Les effets des COV sont très variables selon sa nature. Ils vont d’une simple gêne olfactive à des irritations diverses (au site de contact), voire une diminution de la capacité respiratoire, et peuvent même aller jusqu’à des effets mutagènes et cancérigènes : benzène, certains HAP.
Certains COV sont nocifs pour l’ensemble de l’organisme, plus particulièrement le sang, l’appareil reproducteur et l’appareil circulatoire. À de fortes concentrations (le plus souvent mesurées en milieu professionnel), certains sont capables d’induire des cancers ou une altération de la fertilité.
Qu’est ce qui provoque les intoxications ?
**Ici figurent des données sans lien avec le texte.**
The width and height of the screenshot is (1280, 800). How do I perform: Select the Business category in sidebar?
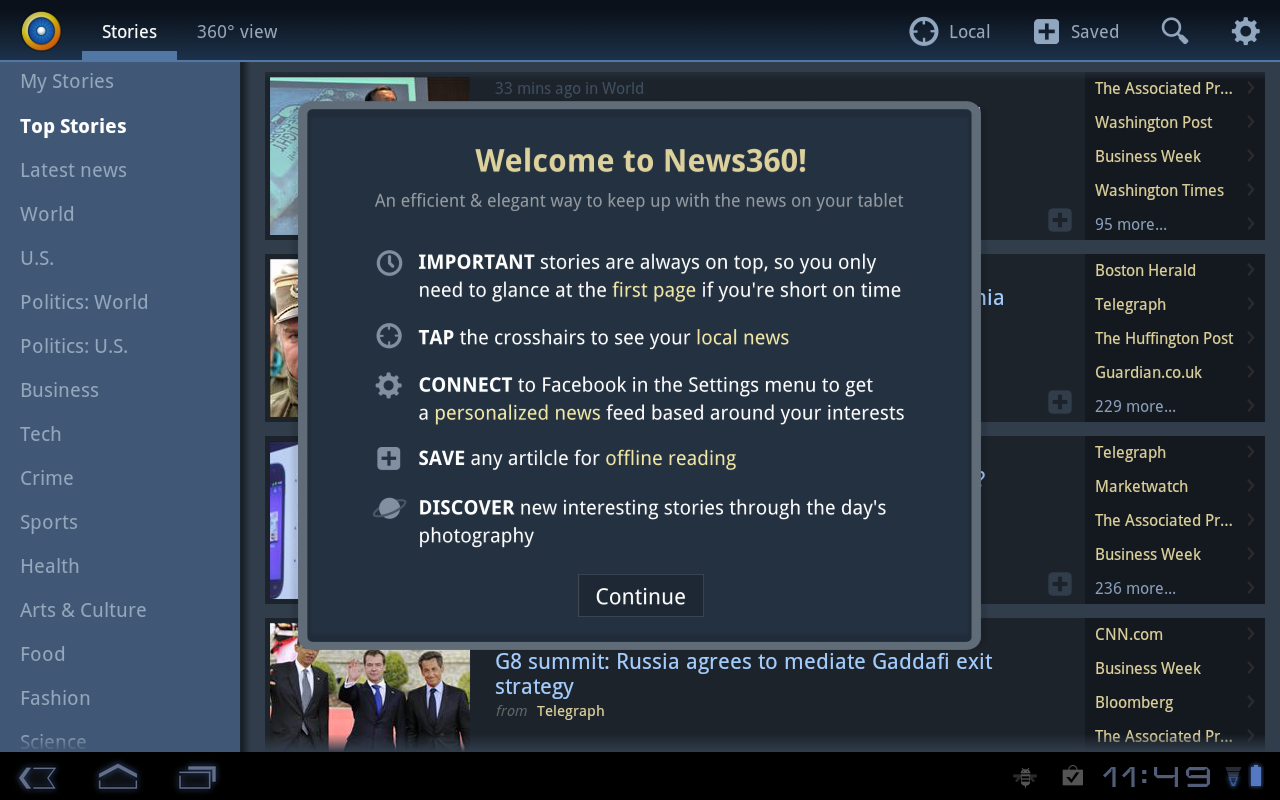tap(60, 390)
Plusieurs facteurs peuvent être la cause d’intoxication au monoxyde de carbone et autres polluants dans l’habitat :
- le manque d’aération, ce facteur serait à l’origine de la moitié des cas d’intoxication,
- la mauvaise évacuation des produits de combustion,
- le défaut d’entretien des appareils de chauffage et de production d’eau chaude ainsi que les inserts, poêles, cuisinières, chauffages mobiles d’appoint,
- la vétusté des appareils,
- la mauvaise utilisation des appareils,
- l’incompatibilité des différentes installations présentes dans un même logement (exemple : foyer ouvert et chaudière).
Ces facteurs concernent généralement les familles socialement et économiquement fragiles. Ils sont plus exposés au risque d’intoxication au CO par souci d’économie.
Que peut-on faire pour éviter ces intoxications ?
Ces intoxications peuvent être évitées en respectant des mesures simples :
- Avant l’hiver, faites contrôler vos appareils de chauffage et de production d’eau chaude à combustion par un professionnel qualifié.
- Faites ramoner les conduits d’évacuation des fumées par un professionnel qualifié ;
- N’utilisez jamais de façon prolongée un chauffage d’appoint à combustion, ils sont conçus pour une utilisation brève et par intermittence uniquement ;
- Respecter scrupuleusement les consignes d’utilisation des appareils à combustion ;
- Assurez une bonne ventilation de votre logement ; aérez quotidiennement votre habitation pendant au moins 10 minutes, même par temps froid et n’obstruez pas les entrées et sorties d’air.
Que faire en cas d’intoxication ?
En cas de soupçon d’intoxication, il est recommandé d’aérer les locaux, d’arrêter les appareils à combustion, d’évacuer les locaux et d’appeler les secours en composant le 15 (SAMU), le 18 (Pompiers) ou encore le 112 (Numéro d’Urgence Européen).
Il ne faut pas réintégrer les lieux avant d’avoir reçu l’avis d’un professionnel du chauffage ou des Sapeurs Pompiers.
Références :
[1] Groupe Air, Eau, Santé, Pollution de l’air intérieur de l’habitat, Orientation, Diagnostique et recommandations, 2011
[2] Caractérisation des émissions de benzène et de formaldéhyde lors de la combustion d’encens et de bougies d’intérieur : élaboration de scénarios d’exposition et conseils d’utilisation, Environnement, Risques et Santé. Volume 8, N°2, 109-18, mars-avril 2009.